Now, before this starts to come off as yet another inspirational “Believe in yourself and you can achieve anything!”-post, I want to note that we were extraordinarily lucky with putting on the first NMG. The stars aligned, we had great support, and the time was right. There are any number of things that could have gone wrong and perhaps I wouldn’t be writing this post right now. But, speaking personally, I found myself assuming that many more things would go wrong than actually did, and those difficulties we did face (and there were many) all ended up being relatively manageable. For me, the greatest challenge in putting on a new music conference was conceptual. In the end, it wasn’t a matter of asking myself “Can I organize and put on a successful conference?”, it was a matter of having a rough plan and asking myself “Can I do this concrete amount of work today?” and the answer was almost always “Yes.”

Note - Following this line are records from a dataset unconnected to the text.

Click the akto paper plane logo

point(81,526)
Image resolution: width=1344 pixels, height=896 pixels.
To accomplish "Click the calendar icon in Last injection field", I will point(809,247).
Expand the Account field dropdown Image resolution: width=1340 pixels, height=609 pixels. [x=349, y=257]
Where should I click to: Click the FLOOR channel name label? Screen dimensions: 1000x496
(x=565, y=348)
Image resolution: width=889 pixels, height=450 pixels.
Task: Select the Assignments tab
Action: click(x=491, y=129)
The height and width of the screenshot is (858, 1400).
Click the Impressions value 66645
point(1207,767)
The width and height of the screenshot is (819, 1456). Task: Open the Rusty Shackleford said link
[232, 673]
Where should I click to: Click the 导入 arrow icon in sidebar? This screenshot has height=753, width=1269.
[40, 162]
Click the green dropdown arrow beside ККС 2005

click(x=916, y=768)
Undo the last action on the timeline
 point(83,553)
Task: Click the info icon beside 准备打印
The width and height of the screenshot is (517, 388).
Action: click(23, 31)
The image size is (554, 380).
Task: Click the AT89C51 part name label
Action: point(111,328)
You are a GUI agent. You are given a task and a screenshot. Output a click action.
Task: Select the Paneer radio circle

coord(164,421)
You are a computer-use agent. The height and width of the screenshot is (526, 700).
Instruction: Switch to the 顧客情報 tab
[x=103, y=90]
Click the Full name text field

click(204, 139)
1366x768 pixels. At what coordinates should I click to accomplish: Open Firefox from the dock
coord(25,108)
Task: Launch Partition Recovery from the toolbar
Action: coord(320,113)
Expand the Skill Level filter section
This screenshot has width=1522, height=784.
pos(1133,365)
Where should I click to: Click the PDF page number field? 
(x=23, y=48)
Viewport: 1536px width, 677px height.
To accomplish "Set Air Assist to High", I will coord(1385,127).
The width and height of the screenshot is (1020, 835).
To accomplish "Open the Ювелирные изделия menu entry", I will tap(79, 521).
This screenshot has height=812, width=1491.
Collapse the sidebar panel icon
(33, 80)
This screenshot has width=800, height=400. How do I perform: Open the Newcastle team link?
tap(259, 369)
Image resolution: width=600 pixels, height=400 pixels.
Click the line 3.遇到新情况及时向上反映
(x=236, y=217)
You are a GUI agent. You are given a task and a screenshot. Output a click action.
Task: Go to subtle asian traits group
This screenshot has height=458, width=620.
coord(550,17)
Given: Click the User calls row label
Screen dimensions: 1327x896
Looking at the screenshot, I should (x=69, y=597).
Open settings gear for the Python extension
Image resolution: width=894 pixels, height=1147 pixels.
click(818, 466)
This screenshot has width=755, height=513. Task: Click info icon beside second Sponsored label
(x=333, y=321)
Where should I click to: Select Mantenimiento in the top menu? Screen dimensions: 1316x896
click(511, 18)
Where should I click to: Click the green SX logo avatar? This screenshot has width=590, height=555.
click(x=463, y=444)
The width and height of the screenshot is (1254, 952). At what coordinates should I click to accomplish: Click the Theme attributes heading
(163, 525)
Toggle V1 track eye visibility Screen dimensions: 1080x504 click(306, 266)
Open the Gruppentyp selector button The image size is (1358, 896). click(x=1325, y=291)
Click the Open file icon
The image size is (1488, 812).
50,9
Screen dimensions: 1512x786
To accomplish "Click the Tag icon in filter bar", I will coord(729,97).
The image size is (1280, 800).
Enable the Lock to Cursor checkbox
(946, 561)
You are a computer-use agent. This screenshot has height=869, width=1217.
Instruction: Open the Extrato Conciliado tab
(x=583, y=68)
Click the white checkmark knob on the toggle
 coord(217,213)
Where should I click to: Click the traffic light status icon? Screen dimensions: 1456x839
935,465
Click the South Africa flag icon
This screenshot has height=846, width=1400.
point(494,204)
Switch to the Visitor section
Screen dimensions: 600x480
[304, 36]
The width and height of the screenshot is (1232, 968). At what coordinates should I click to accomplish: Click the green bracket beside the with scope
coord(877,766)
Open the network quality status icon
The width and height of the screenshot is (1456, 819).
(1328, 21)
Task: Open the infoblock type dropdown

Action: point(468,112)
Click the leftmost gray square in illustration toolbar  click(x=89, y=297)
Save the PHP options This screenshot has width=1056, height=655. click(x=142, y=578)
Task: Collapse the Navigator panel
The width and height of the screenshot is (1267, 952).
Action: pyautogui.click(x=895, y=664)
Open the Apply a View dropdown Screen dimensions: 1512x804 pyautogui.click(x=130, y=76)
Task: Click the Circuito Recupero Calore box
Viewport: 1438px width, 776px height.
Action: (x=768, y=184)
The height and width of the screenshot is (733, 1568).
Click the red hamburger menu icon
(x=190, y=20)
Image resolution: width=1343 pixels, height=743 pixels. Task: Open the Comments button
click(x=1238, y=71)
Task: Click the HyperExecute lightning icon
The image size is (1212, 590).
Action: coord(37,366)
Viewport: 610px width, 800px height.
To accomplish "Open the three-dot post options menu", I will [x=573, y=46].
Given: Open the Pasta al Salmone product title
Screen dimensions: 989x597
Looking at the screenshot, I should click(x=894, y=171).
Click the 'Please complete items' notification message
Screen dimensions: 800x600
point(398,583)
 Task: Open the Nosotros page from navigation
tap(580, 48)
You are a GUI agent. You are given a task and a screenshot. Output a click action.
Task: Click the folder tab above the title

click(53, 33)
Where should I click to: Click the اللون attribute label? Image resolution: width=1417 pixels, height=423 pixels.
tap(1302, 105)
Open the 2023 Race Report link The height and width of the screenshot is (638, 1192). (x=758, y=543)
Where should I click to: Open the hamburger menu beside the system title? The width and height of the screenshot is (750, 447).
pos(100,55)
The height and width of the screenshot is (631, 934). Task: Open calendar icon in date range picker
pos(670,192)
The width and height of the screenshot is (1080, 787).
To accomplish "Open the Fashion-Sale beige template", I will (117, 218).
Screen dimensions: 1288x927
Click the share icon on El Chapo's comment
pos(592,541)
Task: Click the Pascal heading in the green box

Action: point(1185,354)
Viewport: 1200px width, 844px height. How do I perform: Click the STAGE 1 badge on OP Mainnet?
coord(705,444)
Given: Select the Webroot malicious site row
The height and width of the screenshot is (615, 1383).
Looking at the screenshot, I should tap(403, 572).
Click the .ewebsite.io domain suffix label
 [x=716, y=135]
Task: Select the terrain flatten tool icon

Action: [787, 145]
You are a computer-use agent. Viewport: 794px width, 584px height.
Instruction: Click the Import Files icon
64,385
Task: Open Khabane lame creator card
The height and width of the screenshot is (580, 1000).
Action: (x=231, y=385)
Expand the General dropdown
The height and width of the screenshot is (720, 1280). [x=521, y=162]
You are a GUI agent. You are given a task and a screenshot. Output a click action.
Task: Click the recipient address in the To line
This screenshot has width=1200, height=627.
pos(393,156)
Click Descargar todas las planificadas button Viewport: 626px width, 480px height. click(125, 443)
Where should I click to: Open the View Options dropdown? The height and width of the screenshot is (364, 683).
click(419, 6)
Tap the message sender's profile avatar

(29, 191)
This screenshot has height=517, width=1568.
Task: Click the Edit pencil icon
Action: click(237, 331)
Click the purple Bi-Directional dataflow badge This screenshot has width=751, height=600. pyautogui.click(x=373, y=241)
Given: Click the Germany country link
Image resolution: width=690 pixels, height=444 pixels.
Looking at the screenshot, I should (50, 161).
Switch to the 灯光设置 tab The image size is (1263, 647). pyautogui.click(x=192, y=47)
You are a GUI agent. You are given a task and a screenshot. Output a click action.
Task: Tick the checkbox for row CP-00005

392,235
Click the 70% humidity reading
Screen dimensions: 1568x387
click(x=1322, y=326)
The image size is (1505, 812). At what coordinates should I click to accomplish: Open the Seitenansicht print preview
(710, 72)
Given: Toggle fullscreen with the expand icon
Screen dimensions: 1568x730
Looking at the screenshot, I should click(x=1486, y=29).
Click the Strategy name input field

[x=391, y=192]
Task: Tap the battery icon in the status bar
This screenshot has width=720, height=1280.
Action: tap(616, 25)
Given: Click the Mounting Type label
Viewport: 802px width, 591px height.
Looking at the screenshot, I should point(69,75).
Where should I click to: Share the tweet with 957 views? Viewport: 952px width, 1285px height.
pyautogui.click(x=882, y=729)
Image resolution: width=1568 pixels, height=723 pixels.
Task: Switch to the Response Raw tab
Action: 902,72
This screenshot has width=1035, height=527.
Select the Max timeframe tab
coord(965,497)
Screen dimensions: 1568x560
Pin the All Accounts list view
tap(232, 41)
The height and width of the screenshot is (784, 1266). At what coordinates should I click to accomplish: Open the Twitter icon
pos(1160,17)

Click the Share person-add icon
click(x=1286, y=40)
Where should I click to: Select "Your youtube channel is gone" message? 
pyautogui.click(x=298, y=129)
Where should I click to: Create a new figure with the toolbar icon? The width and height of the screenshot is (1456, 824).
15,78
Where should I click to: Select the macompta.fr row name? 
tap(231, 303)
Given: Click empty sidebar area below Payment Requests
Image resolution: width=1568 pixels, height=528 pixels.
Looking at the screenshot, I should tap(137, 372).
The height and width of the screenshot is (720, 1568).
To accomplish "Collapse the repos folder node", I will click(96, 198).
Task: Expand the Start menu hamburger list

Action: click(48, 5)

As a composer, I’ll sometimes have the experience of hearing a piece of mine being performed and thinking, “Wait, did I write that? How did I write that?” because the hours and hours of plunking away at the piano and shifting dynamics in Sibelius blur away in my memory. Similarly, I’ll sometimes think to myself, “Wait, did we really put on a conference? How on Earth did we do that?” But, wonderfully, we get to see the fruits of our labor in the form of new collaborations and commissions continually happening due to people who formed connections at last year’s NMG, such as the Twitter-based new music discussion forum Musochat and commissioning projects by Michael Hall and Christian Hertzog, to name a few. Witnessing new art and ideas arising from our little conference is a creative feeling completely unlike that of mere self-expression. It’s what makes me experience more excitement and anticipation for the next NMG at the Peabody Institute in Baltimore, and less anxiety and doubt.